Exercise data:

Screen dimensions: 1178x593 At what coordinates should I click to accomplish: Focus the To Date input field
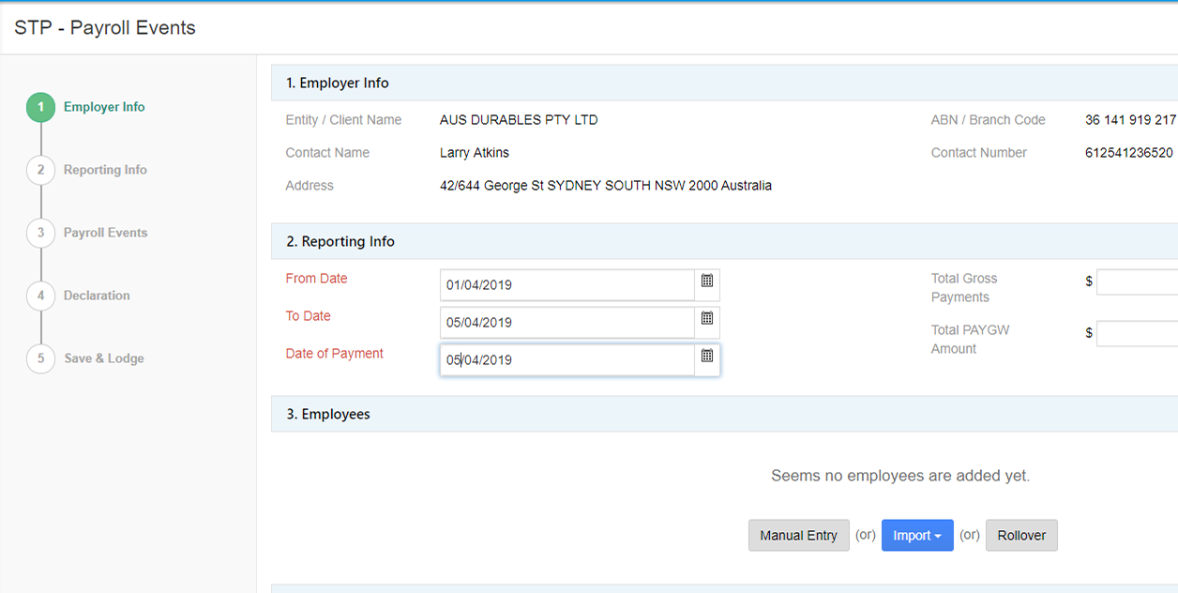(x=567, y=323)

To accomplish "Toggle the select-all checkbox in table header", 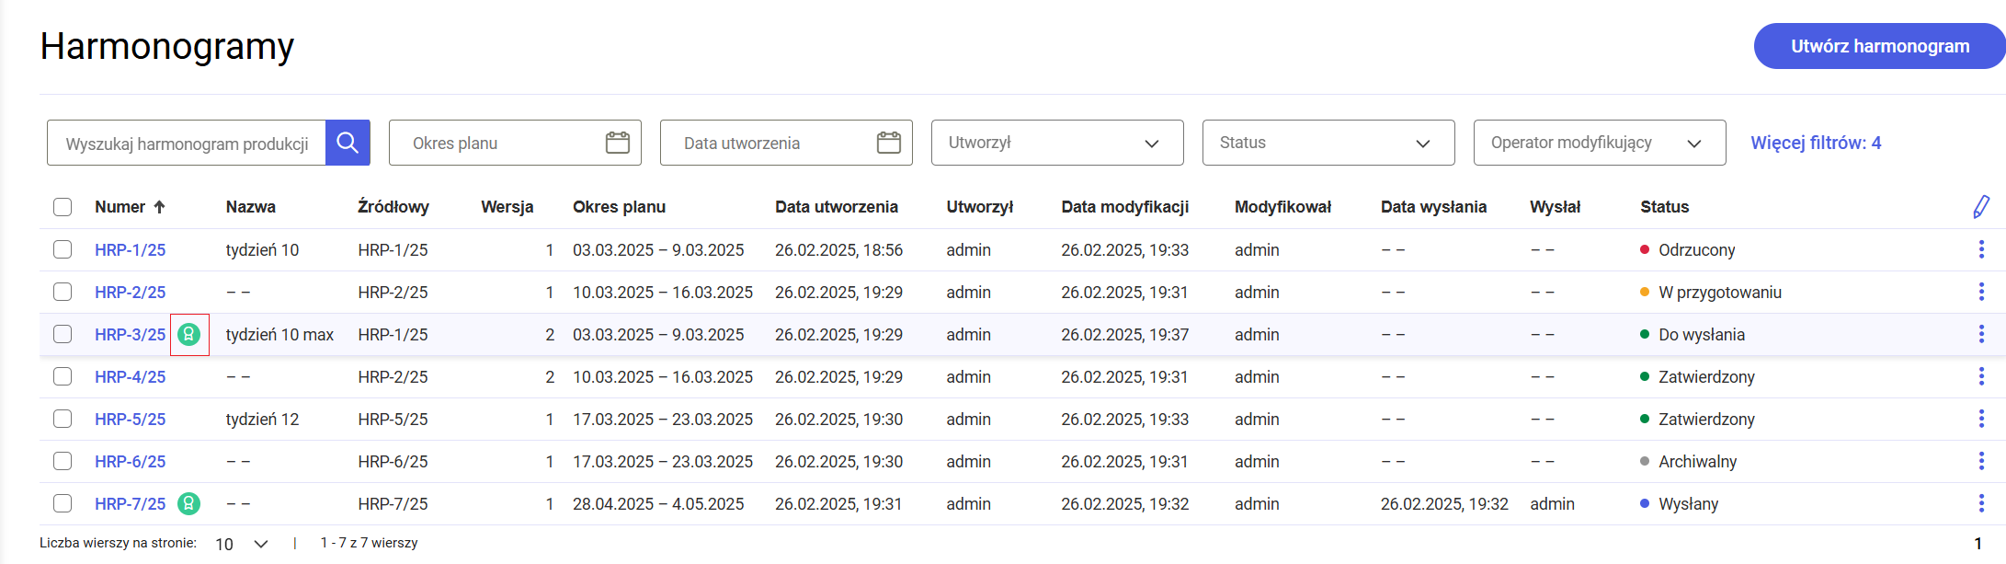I will coord(63,207).
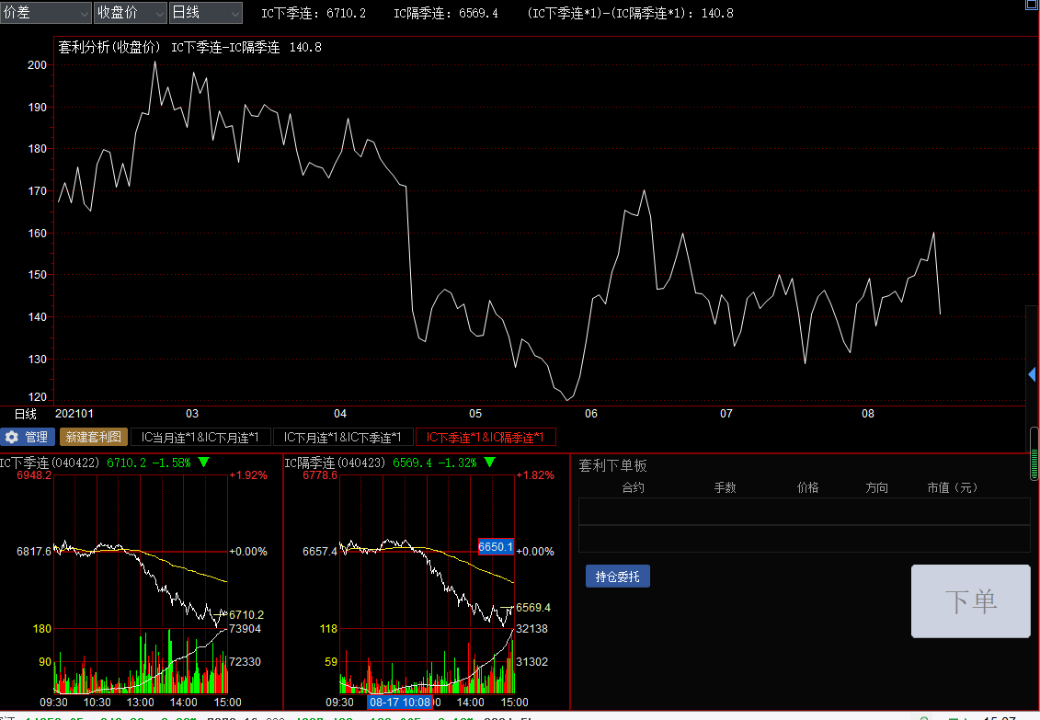Click the 08-17 10:08 time marker
Viewport: 1040px width, 720px height.
pos(399,703)
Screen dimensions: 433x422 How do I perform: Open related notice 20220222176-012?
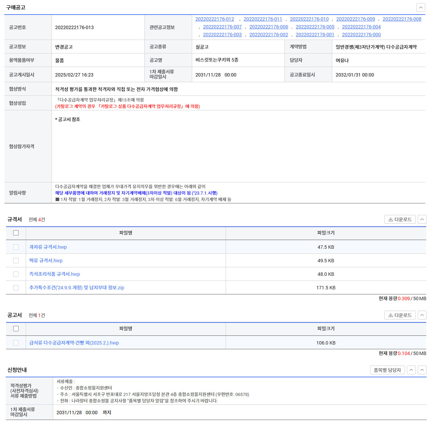click(x=214, y=19)
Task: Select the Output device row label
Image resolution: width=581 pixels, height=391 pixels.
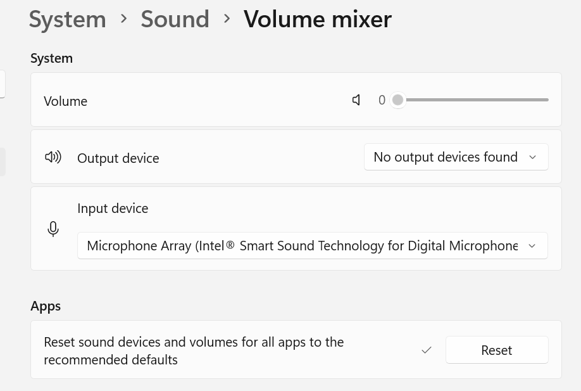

Assignment:
Exactly those lines that run from the line holding "Task: Select the Output device row label" to the end of the listing above, both included, are to be reproduced, with pictures left out.

Solution to this exercise:
Task: Select the Output device row label
Image resolution: width=581 pixels, height=391 pixels.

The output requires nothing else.